• [DOCUMENT SECTION]:
========

A connection starts with a handshake, and ends when either party states it by sending a close_notify alert message. Typical Web browsers and servers will maintain connections open for some time, closing them after one or two minutes of inactivity; one or several HTTP requests and responses are sent over that connection. In normal HTTPS contexts, there is a one-to-one mapping between the SSL connections and the underlying TCP connections: for each TCP connection (to port 443), there will be a single SSL connection, and when the SSL connection ends, the underlying TCP connection is closed.

A session relates to the asymmetric cryptography which occurs in a "full handshake". The handshake process, which occurs at the beginning of a connection, is about establishing the cryptographic algorithms and keys which will be used to protect the data for that connection. There are two sorts of handshakes:

  • The full handshake is what a client and server do when they don't know each other (they have not talked previously, or that was long ago). In the full handshake, certificates are sent, and asymmetric cryptography (RSA, Diffie-Hellman...) occurs.

  • The abbreviated handshake is what a client and server remember each other; more accurately, they remember the algorithms and keys that they established in a previous full handshake, and agree to reuse them (technically, they reuse the "master secret" and derive from it fresh encryption keys for this connection).

========

[Word and element location records]

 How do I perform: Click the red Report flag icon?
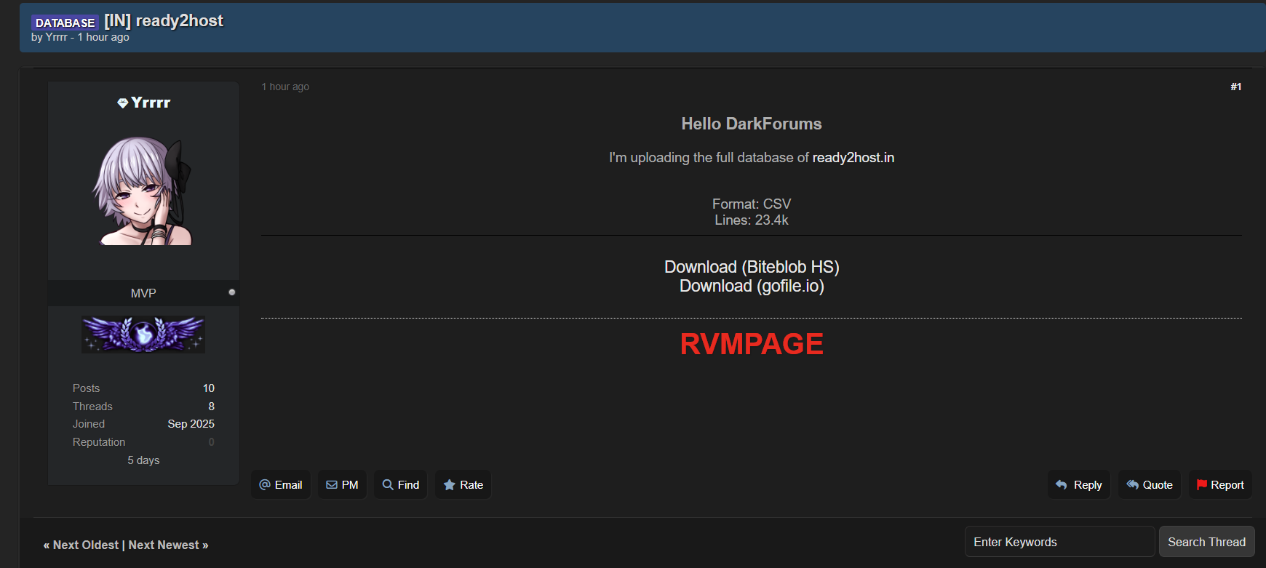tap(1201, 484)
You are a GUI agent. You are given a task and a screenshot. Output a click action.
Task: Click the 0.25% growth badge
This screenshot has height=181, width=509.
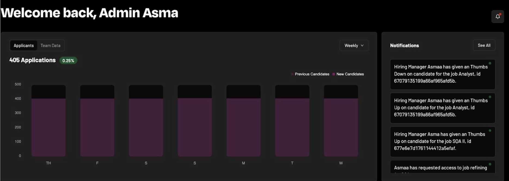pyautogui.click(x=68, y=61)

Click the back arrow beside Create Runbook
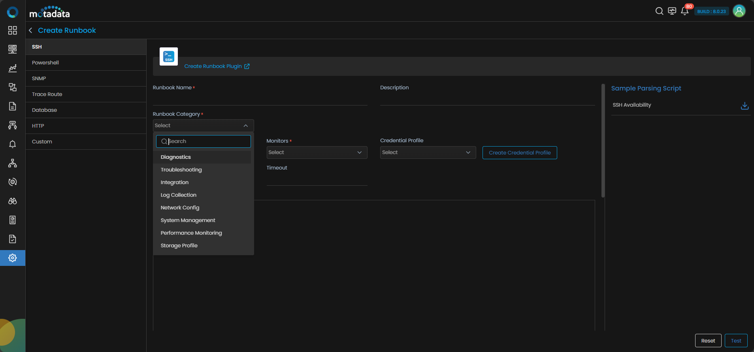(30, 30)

========

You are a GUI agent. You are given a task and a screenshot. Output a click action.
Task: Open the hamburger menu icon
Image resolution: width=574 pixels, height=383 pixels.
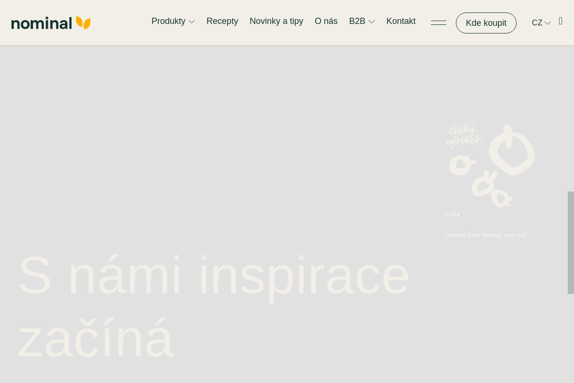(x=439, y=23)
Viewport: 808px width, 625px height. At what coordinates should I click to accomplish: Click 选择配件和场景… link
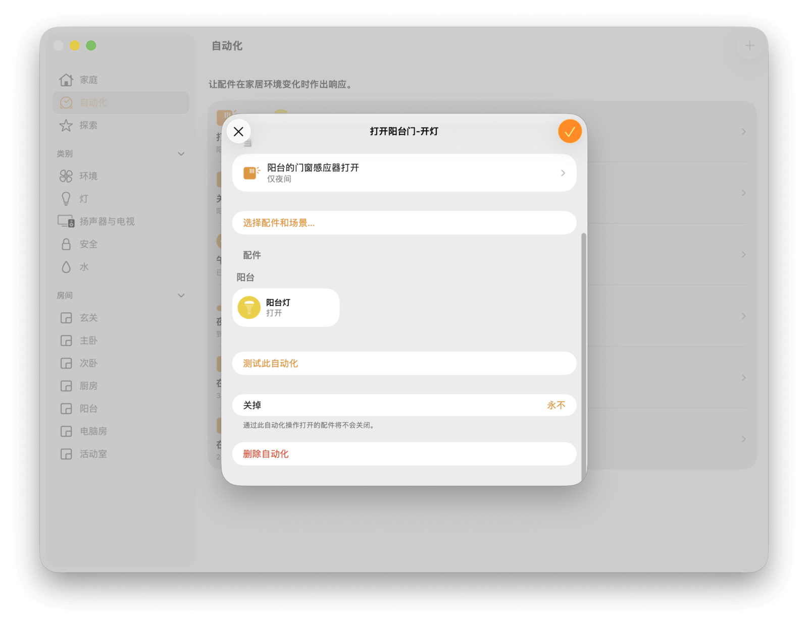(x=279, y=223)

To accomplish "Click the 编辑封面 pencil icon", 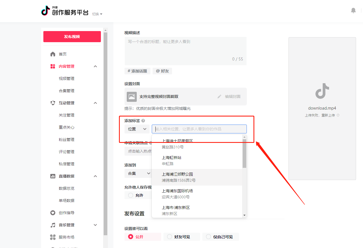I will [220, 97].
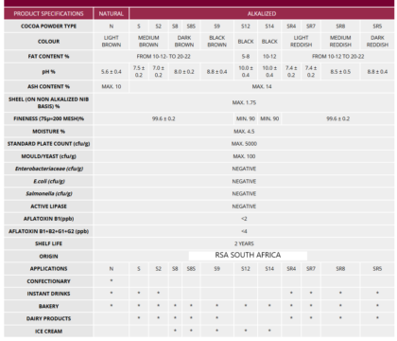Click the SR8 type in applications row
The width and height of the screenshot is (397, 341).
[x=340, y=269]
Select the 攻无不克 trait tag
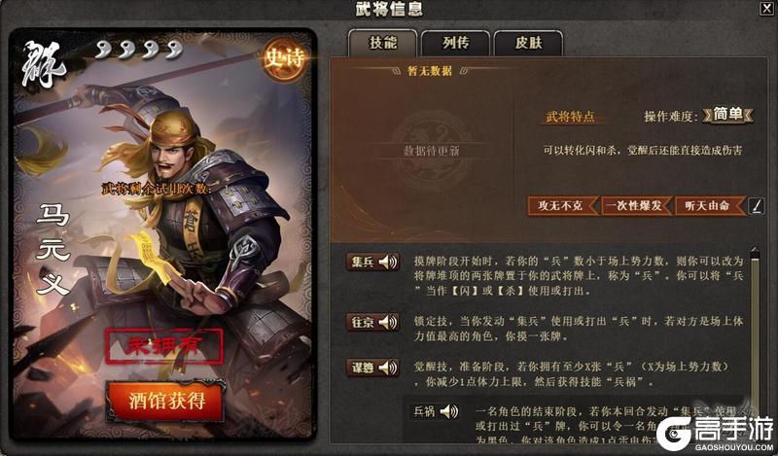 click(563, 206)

========

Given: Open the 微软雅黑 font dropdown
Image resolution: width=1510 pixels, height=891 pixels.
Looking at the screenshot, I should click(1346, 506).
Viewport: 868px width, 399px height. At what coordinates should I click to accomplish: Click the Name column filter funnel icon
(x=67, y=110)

========

• [EXERCISES TO COMPLETE]:
(1) List every all-capital abbreviation in the passage on SSL connections and handshakes, each once, in order of first appearance.
(2) From the passage on SSL connections and handshakes, quote the span that begins at the words "A session relates" and stops after the words "for this connection).".

• [ANSWERS TO THE TASKS]:
(1) HTTP, HTTPS, SSL, TCP, RSA

(2)
A session relates to the asymmetric cryptography which occurs in a "full handshake". The handshake process, which occurs at the beginning of a connection, is about establishing the cryptographic algorithms and keys which will be used to protect the data for that connection. There are two sorts of handshakes:

  • The full handshake is what a client and server do when they don't know each other (they have not talked previously, or that was long ago). In the full handshake, certificates are sent, and asymmetric cryptography (RSA, Diffie-Hellman...) occurs.

  • The abbreviated handshake is what a client and server remember each other; more accurately, they remember the algorithms and keys that they established in a previous full handshake, and agree to reuse them (technically, they reuse the "master secret" and derive from it fresh encryption keys for this connection).